Frauen und Menschen mit Migrationshintergrund sind in der öffentlichen Verwaltung weiterhin deutlich unterrepräsentiert. Das geht aus einer Untersuchung des Bundesinstituts für Bevölkerungsforschung (BiB) hervor. Zwar sind immer mehr von ihnen in der Bundesverwaltung beschäftigt. Doch bleibt der Anteil von Frauen mit 40,0 % weiter unterdurchschnittlich (2009: 35,4 %). Der Anteil von Beschäftigten mit Migrationshintergrund stieg ebenfalls nur langsam von 7,6 % (2009) auf 11,8 % (2019).

Parteien und Parlamente: Warum Nicht-Wähler:innen nicht wählen

Lediglich 25 % derjenigen, die bei der letzten Bundestagswahl nicht wählten, haben sich dauerhaft gegen die Wahrnehmung ihres Wahlrechts entschieden, so eine Umfrage der Agentur Pollytix (€). Gründe sind u. a. fehlendes politisches Interesse und Zeitmangel. Viele fühlen sich außerdem von keiner Partei richtig vertreten. Die Entscheidung geht vor allem auf Lasten der SPD und der Grünen, die für 35 % (SPD) beziehungsweise 24 % (Grüne) der Nichtwähler:innen infrage kommen würden. Aber auch AfD (17 %) und Linke (10 %) sind unter Nichtwähler:innen überproportional beliebt.

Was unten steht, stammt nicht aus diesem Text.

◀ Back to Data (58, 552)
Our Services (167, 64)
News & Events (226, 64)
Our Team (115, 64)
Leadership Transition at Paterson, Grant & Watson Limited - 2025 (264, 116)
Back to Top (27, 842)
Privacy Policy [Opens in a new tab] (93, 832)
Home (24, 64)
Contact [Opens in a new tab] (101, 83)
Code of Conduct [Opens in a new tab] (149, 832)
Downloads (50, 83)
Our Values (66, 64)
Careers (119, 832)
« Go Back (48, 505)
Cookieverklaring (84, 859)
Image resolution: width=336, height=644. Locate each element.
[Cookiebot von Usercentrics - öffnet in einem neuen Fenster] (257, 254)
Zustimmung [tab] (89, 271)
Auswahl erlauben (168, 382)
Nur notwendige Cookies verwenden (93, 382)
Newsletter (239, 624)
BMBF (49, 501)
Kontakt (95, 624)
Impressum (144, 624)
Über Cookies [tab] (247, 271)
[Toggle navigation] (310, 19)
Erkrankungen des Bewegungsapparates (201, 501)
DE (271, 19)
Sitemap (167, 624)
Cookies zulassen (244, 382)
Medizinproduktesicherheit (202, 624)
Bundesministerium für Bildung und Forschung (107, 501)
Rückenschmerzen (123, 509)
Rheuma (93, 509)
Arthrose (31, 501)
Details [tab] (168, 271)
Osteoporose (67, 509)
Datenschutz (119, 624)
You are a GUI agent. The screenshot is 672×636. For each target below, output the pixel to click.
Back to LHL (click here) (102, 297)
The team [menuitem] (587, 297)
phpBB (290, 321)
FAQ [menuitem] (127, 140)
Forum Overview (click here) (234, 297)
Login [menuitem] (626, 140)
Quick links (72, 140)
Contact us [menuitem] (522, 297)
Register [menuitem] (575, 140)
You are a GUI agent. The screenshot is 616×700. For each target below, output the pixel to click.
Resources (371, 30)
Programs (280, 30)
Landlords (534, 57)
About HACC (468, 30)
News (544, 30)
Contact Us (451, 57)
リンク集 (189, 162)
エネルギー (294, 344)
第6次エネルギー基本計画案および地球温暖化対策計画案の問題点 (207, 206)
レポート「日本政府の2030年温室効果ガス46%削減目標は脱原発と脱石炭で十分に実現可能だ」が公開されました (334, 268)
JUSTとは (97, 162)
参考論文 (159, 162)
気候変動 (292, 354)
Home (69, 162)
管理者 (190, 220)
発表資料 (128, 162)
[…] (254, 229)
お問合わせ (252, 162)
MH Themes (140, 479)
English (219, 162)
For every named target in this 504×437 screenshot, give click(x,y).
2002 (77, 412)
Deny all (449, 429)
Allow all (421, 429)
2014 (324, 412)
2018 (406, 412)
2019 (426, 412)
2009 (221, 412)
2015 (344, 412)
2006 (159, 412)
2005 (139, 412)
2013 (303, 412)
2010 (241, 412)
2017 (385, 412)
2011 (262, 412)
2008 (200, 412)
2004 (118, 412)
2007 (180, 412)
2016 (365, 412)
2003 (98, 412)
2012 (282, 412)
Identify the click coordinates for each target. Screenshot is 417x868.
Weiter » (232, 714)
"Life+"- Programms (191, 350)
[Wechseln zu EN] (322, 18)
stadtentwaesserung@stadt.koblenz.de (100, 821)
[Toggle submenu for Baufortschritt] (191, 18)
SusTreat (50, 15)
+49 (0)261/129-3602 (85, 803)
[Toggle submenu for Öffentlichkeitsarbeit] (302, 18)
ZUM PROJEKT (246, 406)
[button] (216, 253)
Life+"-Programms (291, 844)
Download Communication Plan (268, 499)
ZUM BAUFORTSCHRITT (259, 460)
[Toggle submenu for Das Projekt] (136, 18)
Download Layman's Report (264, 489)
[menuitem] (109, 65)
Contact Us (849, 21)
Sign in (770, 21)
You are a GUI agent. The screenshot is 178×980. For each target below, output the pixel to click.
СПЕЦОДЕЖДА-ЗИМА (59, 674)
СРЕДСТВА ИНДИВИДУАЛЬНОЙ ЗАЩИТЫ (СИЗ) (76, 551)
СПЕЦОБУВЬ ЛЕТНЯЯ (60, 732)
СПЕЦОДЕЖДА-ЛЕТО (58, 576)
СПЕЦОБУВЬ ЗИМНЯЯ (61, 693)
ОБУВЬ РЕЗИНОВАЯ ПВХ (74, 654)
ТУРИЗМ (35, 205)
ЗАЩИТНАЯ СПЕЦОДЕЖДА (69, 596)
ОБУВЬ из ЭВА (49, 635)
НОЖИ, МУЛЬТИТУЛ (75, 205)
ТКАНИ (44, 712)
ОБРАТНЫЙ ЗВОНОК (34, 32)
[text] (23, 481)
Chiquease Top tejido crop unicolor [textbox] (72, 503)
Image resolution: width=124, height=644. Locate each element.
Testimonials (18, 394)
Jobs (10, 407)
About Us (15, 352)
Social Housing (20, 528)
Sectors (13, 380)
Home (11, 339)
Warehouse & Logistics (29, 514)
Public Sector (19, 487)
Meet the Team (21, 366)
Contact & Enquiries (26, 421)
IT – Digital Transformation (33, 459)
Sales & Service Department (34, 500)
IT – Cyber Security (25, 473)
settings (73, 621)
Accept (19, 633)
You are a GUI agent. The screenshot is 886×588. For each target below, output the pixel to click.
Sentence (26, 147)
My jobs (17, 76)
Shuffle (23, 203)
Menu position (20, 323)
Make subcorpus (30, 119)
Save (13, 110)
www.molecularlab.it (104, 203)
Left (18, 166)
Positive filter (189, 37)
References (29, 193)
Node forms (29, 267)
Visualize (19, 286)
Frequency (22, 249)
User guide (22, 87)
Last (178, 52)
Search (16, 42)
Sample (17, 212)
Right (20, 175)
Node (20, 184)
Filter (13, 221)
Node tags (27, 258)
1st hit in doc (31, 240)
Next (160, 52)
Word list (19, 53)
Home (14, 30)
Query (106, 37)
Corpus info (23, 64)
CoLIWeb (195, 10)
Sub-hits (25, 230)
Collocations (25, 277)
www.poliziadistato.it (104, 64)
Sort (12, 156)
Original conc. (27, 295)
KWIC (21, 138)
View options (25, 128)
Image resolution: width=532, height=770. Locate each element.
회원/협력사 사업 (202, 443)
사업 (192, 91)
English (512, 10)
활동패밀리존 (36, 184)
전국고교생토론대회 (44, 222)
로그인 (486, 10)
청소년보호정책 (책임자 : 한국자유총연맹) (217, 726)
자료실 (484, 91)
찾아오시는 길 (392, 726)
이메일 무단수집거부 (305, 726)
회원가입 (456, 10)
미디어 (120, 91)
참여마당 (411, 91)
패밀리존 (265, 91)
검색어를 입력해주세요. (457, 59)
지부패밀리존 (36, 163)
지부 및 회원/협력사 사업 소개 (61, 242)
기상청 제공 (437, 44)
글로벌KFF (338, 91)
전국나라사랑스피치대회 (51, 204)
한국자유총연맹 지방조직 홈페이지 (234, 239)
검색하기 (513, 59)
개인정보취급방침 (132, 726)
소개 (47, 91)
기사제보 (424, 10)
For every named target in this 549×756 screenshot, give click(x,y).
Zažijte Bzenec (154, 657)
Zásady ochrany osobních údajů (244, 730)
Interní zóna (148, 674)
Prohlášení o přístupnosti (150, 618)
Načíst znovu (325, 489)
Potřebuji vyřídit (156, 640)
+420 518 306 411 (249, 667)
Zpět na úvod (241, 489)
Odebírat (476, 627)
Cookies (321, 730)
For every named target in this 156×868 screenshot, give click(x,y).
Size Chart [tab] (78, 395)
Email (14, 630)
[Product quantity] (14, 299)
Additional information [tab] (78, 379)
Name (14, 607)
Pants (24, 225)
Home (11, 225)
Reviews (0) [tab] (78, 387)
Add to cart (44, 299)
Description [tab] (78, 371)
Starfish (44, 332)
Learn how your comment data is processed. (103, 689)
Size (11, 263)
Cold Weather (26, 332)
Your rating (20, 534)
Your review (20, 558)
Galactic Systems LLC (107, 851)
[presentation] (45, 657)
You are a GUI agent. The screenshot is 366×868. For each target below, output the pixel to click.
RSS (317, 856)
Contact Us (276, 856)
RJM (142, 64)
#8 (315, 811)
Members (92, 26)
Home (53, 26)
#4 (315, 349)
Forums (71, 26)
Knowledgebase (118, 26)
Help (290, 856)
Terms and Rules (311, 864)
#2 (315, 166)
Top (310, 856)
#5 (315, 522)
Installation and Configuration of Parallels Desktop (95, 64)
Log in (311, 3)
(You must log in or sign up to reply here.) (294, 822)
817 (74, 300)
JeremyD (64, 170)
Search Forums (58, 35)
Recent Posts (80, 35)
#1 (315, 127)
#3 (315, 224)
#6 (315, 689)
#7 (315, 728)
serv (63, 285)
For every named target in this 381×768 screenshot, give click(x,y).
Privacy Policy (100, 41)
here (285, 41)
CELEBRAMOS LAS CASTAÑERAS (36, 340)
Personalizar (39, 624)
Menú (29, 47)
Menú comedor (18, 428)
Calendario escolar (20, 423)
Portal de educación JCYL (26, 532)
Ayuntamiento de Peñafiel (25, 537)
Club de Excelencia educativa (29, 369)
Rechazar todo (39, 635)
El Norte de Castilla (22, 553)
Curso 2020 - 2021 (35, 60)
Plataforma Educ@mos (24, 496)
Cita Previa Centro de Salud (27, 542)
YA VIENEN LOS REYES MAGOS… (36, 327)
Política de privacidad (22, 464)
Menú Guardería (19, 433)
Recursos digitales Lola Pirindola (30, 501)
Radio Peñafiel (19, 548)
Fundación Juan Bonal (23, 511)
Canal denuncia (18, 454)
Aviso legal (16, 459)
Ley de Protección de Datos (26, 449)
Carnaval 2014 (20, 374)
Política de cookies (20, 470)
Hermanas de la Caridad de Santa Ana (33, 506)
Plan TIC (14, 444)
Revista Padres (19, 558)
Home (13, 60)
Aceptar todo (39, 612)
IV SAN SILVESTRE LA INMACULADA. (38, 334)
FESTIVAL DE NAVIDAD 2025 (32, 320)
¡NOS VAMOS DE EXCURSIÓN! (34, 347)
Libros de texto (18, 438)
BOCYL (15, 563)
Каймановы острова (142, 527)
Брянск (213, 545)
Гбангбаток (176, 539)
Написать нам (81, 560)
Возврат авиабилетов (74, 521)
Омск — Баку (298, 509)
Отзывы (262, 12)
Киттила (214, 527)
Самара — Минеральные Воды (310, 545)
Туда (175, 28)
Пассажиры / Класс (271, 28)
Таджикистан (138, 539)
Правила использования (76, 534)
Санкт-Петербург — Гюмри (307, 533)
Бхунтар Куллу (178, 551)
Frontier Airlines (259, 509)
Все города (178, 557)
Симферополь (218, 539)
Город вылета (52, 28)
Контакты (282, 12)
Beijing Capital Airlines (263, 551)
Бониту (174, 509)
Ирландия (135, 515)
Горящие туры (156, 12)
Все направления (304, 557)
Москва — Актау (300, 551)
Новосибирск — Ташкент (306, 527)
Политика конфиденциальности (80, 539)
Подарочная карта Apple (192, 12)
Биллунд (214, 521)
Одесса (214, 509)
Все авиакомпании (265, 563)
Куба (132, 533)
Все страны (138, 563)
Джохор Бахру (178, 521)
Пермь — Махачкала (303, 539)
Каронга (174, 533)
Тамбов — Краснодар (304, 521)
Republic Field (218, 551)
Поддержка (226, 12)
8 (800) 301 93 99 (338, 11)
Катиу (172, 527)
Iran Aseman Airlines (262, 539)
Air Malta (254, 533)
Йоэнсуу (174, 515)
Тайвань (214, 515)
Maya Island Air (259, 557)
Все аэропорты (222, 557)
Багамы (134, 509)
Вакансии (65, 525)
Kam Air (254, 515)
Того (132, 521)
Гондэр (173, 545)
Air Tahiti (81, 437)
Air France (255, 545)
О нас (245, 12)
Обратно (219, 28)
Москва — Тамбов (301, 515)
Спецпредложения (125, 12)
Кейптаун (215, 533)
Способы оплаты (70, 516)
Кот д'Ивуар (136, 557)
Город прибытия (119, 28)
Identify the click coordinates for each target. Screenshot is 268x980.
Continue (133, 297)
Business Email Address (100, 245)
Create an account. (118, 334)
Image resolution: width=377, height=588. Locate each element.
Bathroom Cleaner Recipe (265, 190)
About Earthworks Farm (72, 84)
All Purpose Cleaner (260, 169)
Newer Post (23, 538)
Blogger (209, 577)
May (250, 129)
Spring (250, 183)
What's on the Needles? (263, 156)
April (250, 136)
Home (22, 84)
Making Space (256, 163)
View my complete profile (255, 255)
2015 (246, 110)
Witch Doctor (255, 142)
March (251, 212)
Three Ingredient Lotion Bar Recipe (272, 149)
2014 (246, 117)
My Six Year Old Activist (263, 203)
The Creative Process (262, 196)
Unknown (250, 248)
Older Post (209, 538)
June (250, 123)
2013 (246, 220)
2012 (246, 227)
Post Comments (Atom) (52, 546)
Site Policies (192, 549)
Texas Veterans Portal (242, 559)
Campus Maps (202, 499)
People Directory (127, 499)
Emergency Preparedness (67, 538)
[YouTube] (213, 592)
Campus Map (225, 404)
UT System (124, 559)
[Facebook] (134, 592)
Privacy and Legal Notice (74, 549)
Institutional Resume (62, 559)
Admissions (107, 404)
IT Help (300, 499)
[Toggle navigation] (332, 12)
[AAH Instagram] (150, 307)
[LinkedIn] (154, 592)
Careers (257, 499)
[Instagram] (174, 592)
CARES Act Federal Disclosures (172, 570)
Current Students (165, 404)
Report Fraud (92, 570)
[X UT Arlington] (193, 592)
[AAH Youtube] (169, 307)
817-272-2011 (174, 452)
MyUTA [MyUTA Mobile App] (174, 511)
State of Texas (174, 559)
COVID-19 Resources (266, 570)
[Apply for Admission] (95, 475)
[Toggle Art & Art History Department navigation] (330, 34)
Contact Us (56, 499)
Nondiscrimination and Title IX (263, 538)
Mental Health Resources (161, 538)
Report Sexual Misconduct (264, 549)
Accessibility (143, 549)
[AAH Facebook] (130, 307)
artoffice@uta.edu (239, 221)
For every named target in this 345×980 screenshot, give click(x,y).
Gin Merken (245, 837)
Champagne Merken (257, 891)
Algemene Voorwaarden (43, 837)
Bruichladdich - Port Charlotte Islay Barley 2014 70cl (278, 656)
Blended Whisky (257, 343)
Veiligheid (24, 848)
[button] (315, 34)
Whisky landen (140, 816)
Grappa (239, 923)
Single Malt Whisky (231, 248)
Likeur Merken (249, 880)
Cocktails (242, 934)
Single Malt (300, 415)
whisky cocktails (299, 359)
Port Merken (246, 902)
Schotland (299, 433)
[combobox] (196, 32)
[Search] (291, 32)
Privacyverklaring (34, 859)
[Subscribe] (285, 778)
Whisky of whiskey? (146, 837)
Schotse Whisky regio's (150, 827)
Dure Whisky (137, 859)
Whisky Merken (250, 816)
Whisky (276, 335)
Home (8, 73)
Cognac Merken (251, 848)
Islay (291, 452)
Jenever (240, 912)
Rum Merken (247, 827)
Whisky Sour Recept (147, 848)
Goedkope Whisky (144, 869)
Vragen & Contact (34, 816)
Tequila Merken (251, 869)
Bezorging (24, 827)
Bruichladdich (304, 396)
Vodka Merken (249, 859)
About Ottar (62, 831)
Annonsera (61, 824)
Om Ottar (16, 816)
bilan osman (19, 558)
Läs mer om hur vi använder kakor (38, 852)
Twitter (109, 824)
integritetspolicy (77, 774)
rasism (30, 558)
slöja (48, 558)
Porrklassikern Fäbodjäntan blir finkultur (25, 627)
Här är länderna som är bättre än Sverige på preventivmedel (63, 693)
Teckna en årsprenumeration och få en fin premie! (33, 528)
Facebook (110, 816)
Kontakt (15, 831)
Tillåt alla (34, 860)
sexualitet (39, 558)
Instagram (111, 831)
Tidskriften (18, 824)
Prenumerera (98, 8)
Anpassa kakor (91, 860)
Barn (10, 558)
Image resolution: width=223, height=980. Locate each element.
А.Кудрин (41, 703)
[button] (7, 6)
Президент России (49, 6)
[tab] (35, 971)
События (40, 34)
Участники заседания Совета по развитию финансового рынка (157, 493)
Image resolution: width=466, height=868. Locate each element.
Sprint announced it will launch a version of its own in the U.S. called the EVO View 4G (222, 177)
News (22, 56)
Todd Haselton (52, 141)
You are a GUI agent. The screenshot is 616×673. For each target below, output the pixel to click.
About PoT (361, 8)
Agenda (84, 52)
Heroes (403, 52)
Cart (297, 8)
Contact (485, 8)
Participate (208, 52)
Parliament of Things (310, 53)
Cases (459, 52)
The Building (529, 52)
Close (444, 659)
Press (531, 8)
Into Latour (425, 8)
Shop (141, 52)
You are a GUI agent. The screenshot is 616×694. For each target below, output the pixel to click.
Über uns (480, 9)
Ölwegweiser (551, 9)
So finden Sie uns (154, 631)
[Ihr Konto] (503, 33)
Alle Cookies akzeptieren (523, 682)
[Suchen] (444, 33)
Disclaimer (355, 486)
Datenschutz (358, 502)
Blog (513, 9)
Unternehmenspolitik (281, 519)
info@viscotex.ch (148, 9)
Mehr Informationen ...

Public Affairs: Gehaltsstudie der de’ge’pol gestartet

Die Deutsche Gesellschaft für Politikberatung (de’ge’pol) führt derzeit ihre jährliche Gehaltsstudie im Public Affairs Bereich durch. Neben der Vergütungsstruktur beschäftigt sich ein zweiter Teil der Umfrage auch mit der Rolle von Karriereentwicklung, Teilhabe und Repräsentanz innerhalb der Branche. Dieser wird in Kooperation mit dem Netzwerk für Frauen in der Politikberatung de’ge’pol W, der Quadriga Hochschule und der Public Affairs Spezialistin und #30unter30-Preisträgerin Beatrice Graupner durchgeführt. Interessierte können noch bis zum 8. April teilnehmen.

Zivilgesellschaft: Stiftung bietet Protestförderung

Die Bewegungsstiftung wartet derzeit wieder mit einer Förderung für politische Aktivist:innen auf. Initiativen und Organisationen können sich noch bis zum 5. April bewerben. Voraussetzung ist der Einsatz für einen gesellschaftlichen, politischen oder wirtschaftlichen Wandel. Wer sich durchsetzt, darf mit fachkundlicher Beratung, Vernetzung und einer finanziellen Unterstützung von bis zu 15.000 Euro rechnen.

Menschenrechte: Amnesty beklagt mehr Menschenrechtsverstöße

Weltweit wurden im vergangenen Jahr mehr Kriegsverbrechen, Völkerrechts- und Menschenrechtsverletzungen registrierte, so Amnesty International. Die NGO beklagt insbesondere, dass Verstöße vor allem in Syrien, im Jemen und in Afrika nicht sanktioniert wurden. Dies sei in vielen Fällen ein Nährboden für weitere Eskalation und bewaffnete Auseinandersetzungen gewesen. Zudem werde inzwischen in jedem zweiten Land die unabhängige Zivilgesellschaft eingeschränkt oder drangsaliert, so Amnesty.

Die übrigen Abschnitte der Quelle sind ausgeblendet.